La somministrazione di omeprazolo provoca in vivo l’inibizione permanente dell’attività
dell’enzima; la secrezione di acido riprende solo dopo l’inserimento di nuove molecole di H+/K+-
ATPasi. La lunga durata dell’inibizione data dall’omeprazolo è il risultato della formazione del
legame covalente, irreversibile, tra l’intermedio sulfonammidico acido-indotto ed i gruppi
sulfidrilici dell’enzima; la secrezione acida gastrica può riprendere solo quando l’enzima viene
risintetizzato. Poiché c’è una significativa inibizione residua dopo 24 ore, il grado di inibizione
aumenta durante i primi giorni di ripetuta somministrazione giornaliera ed un livello costante viene
ottenuto dopo circa 4 giorni di trattamento.
Strettamente correlato all’omeprazolo è il lansoprazolo che ha un meccanismo d’azione analogo
anche se alcuni dati sperimentali suggeriscono che la sua azione inibitoria possa essere invertita e
che per ripristinare la secrezione acida non sia essenziale la sintesi de novo della pompa protonica.

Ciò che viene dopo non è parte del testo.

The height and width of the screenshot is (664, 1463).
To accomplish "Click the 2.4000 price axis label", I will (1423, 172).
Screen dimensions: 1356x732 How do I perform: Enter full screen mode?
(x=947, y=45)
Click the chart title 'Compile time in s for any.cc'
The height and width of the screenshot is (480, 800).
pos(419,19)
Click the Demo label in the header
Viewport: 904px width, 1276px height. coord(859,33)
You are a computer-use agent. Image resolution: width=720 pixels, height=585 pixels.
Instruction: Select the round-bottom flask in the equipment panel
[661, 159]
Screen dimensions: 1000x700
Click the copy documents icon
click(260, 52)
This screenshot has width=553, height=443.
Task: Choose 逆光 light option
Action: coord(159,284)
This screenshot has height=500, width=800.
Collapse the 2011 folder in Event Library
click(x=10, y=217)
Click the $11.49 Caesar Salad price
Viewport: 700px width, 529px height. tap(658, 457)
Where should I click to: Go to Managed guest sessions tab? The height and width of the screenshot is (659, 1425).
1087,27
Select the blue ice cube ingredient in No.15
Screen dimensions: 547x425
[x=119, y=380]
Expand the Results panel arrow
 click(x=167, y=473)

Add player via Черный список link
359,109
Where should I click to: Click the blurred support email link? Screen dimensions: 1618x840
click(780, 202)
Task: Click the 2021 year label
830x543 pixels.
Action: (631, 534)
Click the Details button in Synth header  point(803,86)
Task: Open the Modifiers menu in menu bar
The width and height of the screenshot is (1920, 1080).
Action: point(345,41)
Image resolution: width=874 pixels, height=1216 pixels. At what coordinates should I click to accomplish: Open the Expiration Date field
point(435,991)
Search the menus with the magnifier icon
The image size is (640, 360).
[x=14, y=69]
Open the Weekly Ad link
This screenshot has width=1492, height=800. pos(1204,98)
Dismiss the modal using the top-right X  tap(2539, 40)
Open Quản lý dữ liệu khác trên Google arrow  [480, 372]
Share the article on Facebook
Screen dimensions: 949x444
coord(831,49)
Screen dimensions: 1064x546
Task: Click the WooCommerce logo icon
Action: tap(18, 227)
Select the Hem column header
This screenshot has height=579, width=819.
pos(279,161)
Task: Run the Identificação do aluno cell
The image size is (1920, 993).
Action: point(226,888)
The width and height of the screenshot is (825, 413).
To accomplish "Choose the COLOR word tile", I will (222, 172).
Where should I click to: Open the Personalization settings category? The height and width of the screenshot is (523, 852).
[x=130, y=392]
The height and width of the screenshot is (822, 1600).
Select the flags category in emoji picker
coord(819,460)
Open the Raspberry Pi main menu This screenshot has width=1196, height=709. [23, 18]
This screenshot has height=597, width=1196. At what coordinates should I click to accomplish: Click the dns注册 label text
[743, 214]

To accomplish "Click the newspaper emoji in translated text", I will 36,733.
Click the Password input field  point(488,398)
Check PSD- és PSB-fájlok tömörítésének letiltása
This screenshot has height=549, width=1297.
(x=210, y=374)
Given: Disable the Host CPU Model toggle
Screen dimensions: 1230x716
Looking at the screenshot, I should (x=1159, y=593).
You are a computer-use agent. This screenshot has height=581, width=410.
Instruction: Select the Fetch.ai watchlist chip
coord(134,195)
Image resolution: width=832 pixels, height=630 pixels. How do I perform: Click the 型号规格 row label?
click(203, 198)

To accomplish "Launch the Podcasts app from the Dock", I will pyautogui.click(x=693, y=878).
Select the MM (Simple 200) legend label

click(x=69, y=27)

Cenni sull’assorbimento, sulla tossicità e sul metabolismo degli inibitori della pompa
protonica usati in terapia
Alcuni inibitori della secrezione acida gastrica sono riportati in tabella 6.
Omeprazolo e lansoprazolo sono disponibili in capsule a rilascio ritardato da assumere per via
orale. Sotto il profilo clinico è importante sottolineare per entrambi che, mentre sono stabili a pH
neutro, vengono degradati dall’acido gastrico. Quindi se la loro microincapsulazione viene
compromessa prima dell’assunzione, per esempio se il soggetto rompe la capsula di gelatina
aprendola e ingerisce i granuli gastroprotetti, il pH neutro della bocca e dell’esofago distruggerà la
microincapsulazione e il farmaco sarà esposto a degradazione acida nello stomaco. Quando la
capsula a rilascio ritardato viene assunta correttamente, i granuli di omeprazolo o di lansoprazolo
vengono rilasciati dopo il passaggio nello stomaco e il farmaco viene rapidamente assorbito a
livello intestinale.
La somministrazione prolungata di dosi molto elevate di omeprazolo provoca negli animali da
esperimento un’iperplasia delle cellule oxintiche della mucosa; inoltre nei ratti sono stati riscontrati
tumori carcinoidi. Sebbene non siano stati trovati segni di proliferazione della mucosa in soggetti
sottoposti a terapia a lungo termine (oltre 6 anni), alcuni clinici non ritengono opportuno il
trattamento a lungo termine con omeprazolo se è disponibile un’adeguata terapia alternativa.
L’omeprazolo e analoghi sono generalmente ben tollerati. Possono dare effetti gastrointestinali
che comprendono nausea, diarrea e coliche addominali; gli effetti sul SNC, per esempio cefalea,
vertigini, sonnolenza, sono meno frequenti.
Omeprazolo e analoghi si sono rivelati efficaci per il trattamento delle ulcere nello stomaco, nel
duodeno e nell’esofago. In genere sono usati in associazione con un antibiotico per l’eradicazione
del batterio Helicobacter pylori responsabile dell’insorgenza dell’ulcera.
L’esomeprazolo è l’enantiomero S dell’omeprazolo ed è il primo inibitore della pompa protonica
ad essere stato sviluppato in forma otticamente attiva per il trattamento dei disordini dovuti
all’eccessiva acidità. La sua maggiore efficacia rispetto al racemo (omeprazolo) dipende da una
migliore farmacocinetica. Sembra infatti che l’esomeprazolo abbia un metabolismo tale da
determinare una maggiore biodisponibilità del principio attivo alla pompa protonica gastrica.